(Directions for this task): Decide whether each statement below agrees with the hydroxyapatite results text that follows. 1. Sample 1 was made by a hydrothermal method at 200°C for 24 hours. 2. The nanorods are about 500 nm across. 3. The nanorod surface became smoother after electron beam irradiation.

┌─ Source text

Results and discussion
The typical sample (sample 1) was synthesized by using CaCl2, NaH2PO4, and potassium sodium tartrate via a hydrothermal method at 200°C for 24 hours. The morphology of the sample was investigated with FE-SEM. Figure 1A shows HA with flower-like morphology assembled from nanosheets. Figure 1B shows a unit of typical flower-like morphology. Figure 1C shows that the nanosheets are assembled from substructured nanorods as the basic unit. Figure 1D displays an individual nanosheet. The nanorods have diameters of 25–50 nm and lengths of about several micrometers. This is the first report on the synthesis of hierarchically nanostructured HA with flower-like morphology assembled from nanosheets consisting of nanorod units.
Figure 1.
Field emission scanning electron microscopy images of hierarchically nanostructured hydroxyapatite (sample 1).
The morphology and microstructure of the sample were further investigated by TEM, SAED, and HR-TEM. Figure 2A and B show TEM images of the hierarchically nanostructured HA, from which one can see the nanosheets with relatively uniform size. Figure 2C displays the edges of the nanosheets built up by nanorods. An individual nanorod with smooth surface is shown in Figure 2D, the inset of which shows the corresponding SAED pattern, indicating the single crystalline structure of the basic nanorod unit. Figure 2E shows the corresponding HR-TEM image of HA nanorod. The periodic fringe spacing of 3.43 Å corresponds to the d-spacing of (002) plane of the hexagonal HA. As seen in Figure 2F, the surface of the nanorod became rough after exposure to electron beam irradiation. Similar cases of one-dimensional structures changing their morphology under electron beam irradiation have been reported in; for example, PbCrO4 rods,57 Ag6Mo10O33 rods,58 and Bi nanotubes,59 etc.
Figure 2.
TEM images of hierarchically nanostructured hydroxyapatite (sample 1): (A and B) the edges of the flower-like assembly; (C) the edges of the nanosheets; (D) an individual nanorod; (E) the corresponding high-resolution TEM micrograph of (D); and (F) the nanorod after exposure to electron beam irradiation. The inset of (D) shows the corresponding selected area electron diffraction pattern.

└─
┌─ Data records

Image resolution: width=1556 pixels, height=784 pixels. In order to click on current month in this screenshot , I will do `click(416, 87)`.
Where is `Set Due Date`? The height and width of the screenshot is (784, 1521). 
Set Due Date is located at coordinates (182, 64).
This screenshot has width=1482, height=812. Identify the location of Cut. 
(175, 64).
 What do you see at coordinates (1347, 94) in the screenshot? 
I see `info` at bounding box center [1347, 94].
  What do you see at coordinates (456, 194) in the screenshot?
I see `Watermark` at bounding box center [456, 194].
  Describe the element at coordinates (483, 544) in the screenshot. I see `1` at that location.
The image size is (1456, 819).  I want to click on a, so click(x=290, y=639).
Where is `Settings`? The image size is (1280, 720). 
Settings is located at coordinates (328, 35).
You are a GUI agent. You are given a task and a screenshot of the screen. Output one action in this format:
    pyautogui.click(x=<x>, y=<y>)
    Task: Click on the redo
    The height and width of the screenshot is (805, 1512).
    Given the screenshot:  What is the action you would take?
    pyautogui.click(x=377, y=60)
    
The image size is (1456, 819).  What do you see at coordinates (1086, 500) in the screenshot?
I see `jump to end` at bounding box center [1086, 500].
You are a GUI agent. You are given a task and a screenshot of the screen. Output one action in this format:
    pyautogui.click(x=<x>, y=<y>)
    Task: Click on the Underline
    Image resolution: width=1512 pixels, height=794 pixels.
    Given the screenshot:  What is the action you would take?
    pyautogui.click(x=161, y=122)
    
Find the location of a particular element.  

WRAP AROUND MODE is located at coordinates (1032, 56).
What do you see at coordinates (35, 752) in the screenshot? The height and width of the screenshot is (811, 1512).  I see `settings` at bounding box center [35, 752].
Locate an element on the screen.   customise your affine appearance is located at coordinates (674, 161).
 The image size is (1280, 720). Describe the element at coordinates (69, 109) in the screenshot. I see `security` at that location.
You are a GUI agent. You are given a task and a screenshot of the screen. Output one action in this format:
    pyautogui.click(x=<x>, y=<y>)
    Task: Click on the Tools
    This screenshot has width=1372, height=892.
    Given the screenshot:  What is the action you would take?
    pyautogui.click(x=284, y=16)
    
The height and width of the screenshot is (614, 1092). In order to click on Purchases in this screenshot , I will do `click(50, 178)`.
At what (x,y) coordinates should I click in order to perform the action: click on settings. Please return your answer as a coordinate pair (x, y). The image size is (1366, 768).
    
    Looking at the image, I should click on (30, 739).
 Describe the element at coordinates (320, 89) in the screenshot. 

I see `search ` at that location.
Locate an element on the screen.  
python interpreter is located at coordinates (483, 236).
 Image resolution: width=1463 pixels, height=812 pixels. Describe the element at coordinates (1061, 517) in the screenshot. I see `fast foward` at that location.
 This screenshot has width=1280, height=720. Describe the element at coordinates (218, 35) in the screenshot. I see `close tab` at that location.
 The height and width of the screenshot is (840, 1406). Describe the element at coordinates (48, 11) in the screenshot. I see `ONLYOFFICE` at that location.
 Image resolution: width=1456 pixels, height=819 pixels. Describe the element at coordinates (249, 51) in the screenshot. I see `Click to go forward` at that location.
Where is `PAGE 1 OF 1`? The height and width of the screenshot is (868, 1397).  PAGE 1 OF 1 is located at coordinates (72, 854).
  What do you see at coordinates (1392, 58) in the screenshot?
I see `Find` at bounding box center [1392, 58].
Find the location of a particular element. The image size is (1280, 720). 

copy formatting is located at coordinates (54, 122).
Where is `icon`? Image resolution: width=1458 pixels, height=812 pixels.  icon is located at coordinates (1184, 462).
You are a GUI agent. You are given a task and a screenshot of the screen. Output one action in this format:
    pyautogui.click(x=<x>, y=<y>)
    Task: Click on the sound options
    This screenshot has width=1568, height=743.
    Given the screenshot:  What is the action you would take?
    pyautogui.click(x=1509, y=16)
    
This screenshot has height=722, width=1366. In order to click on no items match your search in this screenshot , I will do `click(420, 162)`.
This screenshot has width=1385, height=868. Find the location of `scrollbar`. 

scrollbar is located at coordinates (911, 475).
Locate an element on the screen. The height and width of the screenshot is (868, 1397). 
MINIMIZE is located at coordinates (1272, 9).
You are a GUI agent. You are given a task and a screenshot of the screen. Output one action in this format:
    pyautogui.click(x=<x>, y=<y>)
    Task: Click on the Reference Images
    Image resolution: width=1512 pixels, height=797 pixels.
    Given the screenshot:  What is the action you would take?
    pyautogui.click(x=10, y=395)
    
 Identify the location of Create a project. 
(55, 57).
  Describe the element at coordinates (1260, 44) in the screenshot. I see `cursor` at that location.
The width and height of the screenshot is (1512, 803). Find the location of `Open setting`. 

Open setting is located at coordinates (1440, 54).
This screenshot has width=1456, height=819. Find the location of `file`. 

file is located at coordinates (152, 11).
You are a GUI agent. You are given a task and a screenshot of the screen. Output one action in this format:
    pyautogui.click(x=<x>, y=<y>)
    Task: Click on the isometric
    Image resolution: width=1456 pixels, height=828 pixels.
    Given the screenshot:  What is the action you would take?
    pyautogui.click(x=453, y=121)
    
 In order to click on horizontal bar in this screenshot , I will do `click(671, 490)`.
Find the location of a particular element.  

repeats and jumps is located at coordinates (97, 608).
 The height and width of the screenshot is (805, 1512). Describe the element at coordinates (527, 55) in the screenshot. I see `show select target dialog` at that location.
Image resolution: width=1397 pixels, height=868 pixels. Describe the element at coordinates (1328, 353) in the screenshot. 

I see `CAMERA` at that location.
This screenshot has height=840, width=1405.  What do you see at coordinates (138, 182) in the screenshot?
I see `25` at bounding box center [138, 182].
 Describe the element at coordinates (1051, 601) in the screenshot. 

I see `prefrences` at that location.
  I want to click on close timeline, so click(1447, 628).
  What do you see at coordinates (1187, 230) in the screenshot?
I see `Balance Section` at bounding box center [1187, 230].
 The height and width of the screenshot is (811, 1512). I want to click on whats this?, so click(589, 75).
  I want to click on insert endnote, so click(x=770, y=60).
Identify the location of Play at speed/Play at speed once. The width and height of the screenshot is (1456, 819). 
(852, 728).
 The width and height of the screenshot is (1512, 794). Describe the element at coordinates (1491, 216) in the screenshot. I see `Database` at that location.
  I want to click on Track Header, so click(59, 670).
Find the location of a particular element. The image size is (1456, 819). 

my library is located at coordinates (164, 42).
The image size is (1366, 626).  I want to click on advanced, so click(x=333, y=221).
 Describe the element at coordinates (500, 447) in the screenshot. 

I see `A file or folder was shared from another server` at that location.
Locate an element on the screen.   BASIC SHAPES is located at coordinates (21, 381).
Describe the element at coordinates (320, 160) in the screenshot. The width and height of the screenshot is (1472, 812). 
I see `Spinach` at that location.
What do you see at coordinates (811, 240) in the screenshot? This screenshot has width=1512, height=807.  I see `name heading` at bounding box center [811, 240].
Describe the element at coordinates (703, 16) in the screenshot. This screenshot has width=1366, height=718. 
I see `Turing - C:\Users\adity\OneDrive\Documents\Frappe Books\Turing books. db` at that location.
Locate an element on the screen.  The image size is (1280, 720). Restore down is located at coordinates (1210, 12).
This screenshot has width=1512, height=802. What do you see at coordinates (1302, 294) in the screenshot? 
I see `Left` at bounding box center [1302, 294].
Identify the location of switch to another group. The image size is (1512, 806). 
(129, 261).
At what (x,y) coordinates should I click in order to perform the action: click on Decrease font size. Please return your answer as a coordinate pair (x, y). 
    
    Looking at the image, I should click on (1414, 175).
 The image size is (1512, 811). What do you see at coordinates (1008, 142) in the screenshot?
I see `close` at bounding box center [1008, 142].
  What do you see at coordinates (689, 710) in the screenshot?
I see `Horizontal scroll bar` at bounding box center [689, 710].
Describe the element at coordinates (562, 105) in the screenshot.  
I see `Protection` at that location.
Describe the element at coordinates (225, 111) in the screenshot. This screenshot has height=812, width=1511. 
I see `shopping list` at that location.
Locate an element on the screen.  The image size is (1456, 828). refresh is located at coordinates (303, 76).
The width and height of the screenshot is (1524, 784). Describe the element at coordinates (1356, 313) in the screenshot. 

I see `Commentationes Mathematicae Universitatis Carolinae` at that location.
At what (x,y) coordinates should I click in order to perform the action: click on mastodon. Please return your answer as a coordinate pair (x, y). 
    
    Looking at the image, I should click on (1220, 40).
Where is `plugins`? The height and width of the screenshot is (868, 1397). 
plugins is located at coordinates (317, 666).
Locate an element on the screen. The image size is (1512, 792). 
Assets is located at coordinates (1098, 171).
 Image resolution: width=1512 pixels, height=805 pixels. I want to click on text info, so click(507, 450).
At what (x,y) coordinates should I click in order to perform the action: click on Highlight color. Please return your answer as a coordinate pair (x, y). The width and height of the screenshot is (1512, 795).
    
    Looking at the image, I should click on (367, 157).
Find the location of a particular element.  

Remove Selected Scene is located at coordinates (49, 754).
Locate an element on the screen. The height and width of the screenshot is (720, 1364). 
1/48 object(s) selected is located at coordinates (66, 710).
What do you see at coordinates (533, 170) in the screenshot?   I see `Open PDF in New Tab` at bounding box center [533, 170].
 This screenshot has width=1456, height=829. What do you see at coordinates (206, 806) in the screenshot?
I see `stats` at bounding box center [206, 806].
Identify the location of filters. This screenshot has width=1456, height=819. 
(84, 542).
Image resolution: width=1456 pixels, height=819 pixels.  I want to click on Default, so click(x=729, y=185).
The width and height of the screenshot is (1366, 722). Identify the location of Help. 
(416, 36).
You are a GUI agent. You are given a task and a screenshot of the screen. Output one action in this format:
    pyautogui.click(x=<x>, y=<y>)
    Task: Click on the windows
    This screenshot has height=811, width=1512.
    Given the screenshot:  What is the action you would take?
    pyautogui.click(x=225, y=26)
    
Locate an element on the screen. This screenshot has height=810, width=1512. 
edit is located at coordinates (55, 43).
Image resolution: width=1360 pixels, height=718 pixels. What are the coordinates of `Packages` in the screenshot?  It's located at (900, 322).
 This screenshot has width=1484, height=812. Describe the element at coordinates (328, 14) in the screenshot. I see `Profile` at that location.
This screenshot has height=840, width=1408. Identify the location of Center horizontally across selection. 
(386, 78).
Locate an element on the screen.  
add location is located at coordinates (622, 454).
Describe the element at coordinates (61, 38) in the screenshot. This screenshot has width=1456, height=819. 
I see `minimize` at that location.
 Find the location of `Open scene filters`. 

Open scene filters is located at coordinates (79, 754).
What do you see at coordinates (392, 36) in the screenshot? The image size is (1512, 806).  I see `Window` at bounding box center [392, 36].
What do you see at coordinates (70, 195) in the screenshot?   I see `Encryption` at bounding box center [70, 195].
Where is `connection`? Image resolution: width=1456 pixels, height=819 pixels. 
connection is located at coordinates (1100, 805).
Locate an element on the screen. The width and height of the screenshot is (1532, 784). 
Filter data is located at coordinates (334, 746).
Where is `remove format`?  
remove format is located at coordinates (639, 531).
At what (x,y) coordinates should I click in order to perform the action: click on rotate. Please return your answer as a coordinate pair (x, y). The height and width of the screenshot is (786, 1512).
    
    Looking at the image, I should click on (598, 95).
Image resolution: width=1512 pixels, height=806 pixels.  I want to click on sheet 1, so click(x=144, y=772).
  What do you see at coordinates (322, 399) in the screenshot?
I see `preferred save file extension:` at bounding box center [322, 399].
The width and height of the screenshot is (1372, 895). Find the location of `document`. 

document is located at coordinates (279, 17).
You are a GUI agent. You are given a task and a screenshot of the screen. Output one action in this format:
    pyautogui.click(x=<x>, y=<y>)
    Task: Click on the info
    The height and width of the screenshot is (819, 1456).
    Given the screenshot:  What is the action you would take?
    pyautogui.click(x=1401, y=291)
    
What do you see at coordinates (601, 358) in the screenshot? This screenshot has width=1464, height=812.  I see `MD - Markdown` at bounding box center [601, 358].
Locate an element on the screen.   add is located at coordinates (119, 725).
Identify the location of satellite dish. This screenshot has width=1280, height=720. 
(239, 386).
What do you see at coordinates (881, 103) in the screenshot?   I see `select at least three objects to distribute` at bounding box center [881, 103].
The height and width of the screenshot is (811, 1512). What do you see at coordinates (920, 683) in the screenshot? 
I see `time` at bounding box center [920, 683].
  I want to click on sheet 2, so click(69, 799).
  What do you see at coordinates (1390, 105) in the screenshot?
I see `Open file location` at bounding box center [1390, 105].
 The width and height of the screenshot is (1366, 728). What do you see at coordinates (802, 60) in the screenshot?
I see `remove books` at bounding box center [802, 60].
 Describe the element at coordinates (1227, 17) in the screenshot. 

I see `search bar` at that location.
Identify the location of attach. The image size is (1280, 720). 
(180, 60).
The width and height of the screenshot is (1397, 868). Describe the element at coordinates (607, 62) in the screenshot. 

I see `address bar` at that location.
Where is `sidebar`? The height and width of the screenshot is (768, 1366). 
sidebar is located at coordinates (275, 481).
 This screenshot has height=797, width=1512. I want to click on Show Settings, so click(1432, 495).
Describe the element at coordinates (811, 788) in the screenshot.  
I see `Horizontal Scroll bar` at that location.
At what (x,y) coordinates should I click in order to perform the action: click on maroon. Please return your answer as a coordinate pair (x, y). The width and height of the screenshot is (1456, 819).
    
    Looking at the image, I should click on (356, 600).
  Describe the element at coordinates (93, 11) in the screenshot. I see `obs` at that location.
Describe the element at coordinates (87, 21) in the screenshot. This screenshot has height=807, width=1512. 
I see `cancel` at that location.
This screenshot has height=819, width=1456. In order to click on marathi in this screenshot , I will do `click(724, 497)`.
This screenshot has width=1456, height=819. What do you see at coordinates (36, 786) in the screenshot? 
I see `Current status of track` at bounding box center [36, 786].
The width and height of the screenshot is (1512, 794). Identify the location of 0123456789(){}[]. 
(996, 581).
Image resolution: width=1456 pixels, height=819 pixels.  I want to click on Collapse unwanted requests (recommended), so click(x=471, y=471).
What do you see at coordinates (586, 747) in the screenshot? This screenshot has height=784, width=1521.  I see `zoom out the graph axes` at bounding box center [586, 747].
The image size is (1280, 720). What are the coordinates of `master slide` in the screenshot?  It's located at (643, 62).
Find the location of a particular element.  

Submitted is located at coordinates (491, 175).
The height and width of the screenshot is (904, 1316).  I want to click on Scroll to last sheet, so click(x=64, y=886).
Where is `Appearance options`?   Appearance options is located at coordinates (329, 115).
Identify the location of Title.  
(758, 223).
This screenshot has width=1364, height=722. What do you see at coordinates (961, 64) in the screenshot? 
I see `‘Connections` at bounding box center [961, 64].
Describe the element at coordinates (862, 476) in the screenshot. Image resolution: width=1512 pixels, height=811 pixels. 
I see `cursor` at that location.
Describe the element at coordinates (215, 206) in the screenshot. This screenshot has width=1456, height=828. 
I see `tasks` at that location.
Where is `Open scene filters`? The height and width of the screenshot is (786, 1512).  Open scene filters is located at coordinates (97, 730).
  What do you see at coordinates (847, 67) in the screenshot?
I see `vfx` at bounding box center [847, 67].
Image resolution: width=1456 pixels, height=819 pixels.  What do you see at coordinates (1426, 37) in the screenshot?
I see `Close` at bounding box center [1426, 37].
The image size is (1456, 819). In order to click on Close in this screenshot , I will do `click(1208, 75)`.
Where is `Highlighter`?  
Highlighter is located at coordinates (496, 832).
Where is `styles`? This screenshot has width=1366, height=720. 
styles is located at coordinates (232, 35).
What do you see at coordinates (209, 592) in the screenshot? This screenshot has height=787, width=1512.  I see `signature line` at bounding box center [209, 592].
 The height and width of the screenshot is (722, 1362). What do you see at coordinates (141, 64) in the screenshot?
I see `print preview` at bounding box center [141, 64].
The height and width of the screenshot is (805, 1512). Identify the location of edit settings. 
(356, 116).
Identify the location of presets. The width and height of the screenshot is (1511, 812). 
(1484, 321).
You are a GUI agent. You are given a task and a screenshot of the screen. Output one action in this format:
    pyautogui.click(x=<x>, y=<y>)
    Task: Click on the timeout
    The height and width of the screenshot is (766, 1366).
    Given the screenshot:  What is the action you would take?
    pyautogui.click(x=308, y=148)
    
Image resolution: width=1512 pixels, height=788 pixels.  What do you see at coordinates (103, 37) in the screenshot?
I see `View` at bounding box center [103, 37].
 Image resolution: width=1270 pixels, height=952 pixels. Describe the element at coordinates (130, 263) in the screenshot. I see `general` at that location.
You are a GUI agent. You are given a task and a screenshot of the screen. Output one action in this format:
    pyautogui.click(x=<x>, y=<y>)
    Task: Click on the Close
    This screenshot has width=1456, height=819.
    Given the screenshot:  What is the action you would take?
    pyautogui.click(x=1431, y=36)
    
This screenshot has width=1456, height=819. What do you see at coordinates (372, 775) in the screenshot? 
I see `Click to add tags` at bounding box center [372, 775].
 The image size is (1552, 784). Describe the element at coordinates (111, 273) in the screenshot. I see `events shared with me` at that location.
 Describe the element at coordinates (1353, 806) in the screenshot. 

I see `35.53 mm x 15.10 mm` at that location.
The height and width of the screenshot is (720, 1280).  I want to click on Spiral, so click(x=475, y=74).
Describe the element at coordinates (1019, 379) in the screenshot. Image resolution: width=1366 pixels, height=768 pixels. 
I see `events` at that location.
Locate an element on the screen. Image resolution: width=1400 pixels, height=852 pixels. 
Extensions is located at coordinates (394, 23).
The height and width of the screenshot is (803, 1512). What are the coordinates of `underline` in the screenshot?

└─

(Output for this task):
1. Yes: "via a hydrothermal method at 200°C for 24 hours"
2. No: "The nanorods have diameters of 25–50 nm"
3. No: "the surface of the nanorod became rough after exposure to electron beam irradiation"